WORK TO BE COMPLETED –
Your answer is the lines from the one that has "Task: Select 固态 (D:) drive" through the last line of the records below, retyped exactly and alone.

STORED DATA –

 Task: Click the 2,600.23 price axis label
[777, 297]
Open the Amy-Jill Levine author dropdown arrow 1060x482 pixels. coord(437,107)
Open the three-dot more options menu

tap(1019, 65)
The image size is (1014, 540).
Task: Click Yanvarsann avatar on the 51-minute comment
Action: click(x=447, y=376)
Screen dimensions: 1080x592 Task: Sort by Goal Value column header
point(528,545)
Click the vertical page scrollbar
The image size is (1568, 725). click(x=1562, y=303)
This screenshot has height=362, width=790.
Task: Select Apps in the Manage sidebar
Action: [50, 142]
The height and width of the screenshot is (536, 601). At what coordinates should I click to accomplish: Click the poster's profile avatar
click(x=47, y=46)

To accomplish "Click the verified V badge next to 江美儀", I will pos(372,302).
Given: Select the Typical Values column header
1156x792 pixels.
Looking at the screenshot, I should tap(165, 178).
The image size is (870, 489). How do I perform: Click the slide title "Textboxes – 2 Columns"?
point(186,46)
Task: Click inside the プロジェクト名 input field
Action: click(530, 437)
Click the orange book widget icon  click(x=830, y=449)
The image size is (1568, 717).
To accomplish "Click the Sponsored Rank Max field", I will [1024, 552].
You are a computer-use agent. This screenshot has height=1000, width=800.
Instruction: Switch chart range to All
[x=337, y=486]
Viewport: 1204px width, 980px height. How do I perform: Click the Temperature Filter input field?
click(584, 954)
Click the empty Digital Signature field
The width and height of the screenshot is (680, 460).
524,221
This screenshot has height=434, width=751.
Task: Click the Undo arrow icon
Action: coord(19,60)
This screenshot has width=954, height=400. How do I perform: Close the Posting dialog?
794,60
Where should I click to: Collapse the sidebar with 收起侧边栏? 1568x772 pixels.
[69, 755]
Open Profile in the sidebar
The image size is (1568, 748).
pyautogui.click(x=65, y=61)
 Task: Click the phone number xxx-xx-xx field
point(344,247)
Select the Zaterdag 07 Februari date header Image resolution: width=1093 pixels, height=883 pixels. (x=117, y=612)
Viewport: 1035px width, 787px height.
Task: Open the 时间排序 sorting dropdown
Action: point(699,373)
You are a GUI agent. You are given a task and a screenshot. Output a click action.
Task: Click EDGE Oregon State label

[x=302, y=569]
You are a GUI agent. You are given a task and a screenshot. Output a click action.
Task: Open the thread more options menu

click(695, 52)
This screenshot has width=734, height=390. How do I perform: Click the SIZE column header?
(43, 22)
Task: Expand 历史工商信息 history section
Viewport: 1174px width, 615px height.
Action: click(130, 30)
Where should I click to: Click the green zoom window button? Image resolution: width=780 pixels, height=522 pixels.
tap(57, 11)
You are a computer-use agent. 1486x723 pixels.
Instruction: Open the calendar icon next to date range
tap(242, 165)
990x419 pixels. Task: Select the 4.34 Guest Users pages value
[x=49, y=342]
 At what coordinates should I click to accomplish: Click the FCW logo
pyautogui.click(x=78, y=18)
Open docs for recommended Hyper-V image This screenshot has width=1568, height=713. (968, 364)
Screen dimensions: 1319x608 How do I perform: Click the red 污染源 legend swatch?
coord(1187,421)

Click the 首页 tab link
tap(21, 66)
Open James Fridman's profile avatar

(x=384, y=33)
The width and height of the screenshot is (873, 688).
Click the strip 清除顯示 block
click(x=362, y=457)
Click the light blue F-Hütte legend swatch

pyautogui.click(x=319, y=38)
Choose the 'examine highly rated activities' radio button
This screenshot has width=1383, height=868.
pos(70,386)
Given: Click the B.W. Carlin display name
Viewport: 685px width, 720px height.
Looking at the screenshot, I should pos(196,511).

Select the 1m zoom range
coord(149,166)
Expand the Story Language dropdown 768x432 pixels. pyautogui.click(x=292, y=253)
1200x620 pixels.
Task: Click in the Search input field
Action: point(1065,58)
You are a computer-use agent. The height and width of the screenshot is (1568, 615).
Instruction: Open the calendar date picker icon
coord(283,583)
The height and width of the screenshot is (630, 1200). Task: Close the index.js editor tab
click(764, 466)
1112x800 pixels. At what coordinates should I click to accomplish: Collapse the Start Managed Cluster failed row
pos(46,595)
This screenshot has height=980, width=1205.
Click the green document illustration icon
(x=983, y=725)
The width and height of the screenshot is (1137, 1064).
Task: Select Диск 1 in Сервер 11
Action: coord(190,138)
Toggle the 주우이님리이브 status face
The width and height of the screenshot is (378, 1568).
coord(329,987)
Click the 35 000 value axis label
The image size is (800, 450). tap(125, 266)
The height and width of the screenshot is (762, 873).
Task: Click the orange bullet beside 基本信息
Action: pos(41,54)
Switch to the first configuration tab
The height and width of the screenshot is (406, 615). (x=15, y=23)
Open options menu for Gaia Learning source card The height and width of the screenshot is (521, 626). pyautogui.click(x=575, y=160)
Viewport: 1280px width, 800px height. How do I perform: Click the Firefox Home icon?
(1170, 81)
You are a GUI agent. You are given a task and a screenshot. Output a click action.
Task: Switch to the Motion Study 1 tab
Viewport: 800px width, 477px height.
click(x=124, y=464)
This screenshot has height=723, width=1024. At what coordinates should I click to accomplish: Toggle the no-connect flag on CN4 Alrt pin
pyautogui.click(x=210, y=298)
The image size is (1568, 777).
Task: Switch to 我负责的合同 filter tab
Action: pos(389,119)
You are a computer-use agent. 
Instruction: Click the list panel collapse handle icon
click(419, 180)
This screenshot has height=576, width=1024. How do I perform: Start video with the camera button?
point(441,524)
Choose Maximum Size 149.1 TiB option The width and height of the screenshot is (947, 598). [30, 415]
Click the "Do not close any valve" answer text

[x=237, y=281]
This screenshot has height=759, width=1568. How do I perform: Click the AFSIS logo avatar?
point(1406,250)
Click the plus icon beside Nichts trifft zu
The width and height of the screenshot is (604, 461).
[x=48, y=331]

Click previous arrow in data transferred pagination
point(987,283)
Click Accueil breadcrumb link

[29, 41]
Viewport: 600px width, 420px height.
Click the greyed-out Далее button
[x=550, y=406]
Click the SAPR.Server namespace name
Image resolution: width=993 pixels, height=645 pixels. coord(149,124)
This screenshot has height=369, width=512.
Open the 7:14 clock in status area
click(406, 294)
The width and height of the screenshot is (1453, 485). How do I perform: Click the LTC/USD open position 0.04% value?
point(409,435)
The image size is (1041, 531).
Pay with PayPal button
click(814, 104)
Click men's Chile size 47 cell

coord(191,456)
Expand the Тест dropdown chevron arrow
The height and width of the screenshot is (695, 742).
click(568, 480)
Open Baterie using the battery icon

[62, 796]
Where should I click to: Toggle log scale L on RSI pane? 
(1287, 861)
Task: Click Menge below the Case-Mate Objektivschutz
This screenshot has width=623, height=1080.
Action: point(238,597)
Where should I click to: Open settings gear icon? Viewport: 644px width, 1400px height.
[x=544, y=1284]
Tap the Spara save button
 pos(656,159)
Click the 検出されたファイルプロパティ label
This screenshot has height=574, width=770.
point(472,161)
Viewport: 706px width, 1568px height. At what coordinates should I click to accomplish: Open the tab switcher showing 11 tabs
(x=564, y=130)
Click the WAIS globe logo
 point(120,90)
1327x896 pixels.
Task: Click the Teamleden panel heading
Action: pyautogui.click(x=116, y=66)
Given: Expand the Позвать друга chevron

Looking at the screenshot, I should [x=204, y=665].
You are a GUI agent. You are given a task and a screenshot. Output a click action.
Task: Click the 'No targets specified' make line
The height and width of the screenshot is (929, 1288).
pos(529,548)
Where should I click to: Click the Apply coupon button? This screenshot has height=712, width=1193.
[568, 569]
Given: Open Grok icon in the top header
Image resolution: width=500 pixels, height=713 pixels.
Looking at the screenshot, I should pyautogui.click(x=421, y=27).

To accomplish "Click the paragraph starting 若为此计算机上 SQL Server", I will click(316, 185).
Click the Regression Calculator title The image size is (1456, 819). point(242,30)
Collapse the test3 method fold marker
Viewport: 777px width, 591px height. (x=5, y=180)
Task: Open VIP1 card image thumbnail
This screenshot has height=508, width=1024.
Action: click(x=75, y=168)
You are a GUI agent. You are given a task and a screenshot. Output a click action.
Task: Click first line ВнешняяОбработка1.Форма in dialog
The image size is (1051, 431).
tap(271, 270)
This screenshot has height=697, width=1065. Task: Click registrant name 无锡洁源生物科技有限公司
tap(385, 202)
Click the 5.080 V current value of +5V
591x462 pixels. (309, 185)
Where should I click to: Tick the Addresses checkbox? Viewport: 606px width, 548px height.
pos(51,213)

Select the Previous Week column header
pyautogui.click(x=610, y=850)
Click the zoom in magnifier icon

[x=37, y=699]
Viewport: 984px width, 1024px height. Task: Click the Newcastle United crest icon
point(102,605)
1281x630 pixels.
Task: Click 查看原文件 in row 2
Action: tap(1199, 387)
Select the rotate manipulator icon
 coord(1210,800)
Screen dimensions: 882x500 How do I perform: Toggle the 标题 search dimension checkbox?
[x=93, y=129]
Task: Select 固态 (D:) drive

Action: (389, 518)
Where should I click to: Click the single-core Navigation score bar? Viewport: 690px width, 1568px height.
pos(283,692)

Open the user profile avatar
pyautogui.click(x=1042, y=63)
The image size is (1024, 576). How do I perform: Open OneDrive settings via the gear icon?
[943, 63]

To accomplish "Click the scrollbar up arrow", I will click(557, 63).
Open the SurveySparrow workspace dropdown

EXERCISE RESPONSE –
Task: Select 固态 (D:) drive

Action: (389, 518)
Where should I click to: Click the single-core Navigation score bar? Viewport: 690px width, 1568px height.
pos(283,692)

Open the user profile avatar
pyautogui.click(x=1042, y=63)
The image size is (1024, 576). How do I perform: Open OneDrive settings via the gear icon?
[943, 63]

To accomplish "Click the scrollbar up arrow", I will click(557, 63).
Open the SurveySparrow workspace dropdown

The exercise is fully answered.